CHALLENGE: In the records below, copy the lines unchanged, starting with the line that contains "Task: Switch to the Khám phá tab" and going on through the line that contains "Looking at the screenshot, I should click(x=356, y=88).".

Entries for pointing to words and elements:

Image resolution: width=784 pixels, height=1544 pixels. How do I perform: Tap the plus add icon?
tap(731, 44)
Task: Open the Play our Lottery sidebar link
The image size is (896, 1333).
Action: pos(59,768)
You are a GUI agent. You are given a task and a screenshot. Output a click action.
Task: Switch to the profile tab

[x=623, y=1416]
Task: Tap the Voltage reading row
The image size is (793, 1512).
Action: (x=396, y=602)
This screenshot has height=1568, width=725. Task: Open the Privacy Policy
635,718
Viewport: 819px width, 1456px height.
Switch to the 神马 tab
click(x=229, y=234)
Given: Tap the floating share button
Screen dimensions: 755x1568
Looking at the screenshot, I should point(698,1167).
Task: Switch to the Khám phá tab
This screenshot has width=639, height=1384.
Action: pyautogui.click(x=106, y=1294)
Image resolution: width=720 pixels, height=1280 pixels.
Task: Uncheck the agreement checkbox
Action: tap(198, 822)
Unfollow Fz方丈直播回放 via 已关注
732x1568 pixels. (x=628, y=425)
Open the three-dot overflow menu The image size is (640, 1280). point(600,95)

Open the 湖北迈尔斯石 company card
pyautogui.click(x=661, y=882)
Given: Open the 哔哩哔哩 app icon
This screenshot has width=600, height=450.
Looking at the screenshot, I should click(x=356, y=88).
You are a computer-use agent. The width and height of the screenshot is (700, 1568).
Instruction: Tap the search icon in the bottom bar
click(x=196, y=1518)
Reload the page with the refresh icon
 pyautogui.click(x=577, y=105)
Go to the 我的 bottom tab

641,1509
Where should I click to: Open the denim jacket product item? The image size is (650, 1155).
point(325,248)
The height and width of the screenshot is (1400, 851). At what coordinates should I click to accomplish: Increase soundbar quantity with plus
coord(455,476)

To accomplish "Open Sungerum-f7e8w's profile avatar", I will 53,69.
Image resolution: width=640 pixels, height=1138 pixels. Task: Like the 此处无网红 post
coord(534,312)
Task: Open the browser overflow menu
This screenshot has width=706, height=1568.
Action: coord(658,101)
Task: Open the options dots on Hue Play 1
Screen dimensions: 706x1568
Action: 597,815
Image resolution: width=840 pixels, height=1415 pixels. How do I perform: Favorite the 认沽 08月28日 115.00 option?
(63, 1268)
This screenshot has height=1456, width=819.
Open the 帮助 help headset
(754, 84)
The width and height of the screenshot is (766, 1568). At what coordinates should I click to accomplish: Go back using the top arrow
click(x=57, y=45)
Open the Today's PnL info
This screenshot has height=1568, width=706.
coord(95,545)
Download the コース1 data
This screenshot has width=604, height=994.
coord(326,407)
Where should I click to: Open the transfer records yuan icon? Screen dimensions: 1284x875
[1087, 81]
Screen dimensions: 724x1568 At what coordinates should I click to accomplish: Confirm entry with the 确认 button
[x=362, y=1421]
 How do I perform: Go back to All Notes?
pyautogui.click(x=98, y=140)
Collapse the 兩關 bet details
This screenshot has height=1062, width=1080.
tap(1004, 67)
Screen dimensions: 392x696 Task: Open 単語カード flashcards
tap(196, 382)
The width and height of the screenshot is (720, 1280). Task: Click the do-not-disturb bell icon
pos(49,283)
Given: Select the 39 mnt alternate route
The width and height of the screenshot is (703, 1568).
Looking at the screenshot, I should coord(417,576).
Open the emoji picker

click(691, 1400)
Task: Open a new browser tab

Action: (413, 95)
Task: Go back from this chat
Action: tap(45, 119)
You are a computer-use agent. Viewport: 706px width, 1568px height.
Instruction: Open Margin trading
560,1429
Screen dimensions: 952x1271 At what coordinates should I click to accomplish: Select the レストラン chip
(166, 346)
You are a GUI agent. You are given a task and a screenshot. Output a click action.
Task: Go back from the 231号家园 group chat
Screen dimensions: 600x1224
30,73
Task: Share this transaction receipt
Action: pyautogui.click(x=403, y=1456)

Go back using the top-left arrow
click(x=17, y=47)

OUTPUT OF THE TASK:
Task: Switch to the Khám phá tab
This screenshot has width=639, height=1384.
Action: pyautogui.click(x=106, y=1294)
Image resolution: width=720 pixels, height=1280 pixels.
Task: Uncheck the agreement checkbox
Action: tap(198, 822)
Unfollow Fz方丈直播回放 via 已关注
732x1568 pixels. (x=628, y=425)
Open the three-dot overflow menu The image size is (640, 1280). point(600,95)

Open the 湖北迈尔斯石 company card
pyautogui.click(x=661, y=882)
Given: Open the 哔哩哔哩 app icon
This screenshot has width=600, height=450.
Looking at the screenshot, I should click(x=356, y=88).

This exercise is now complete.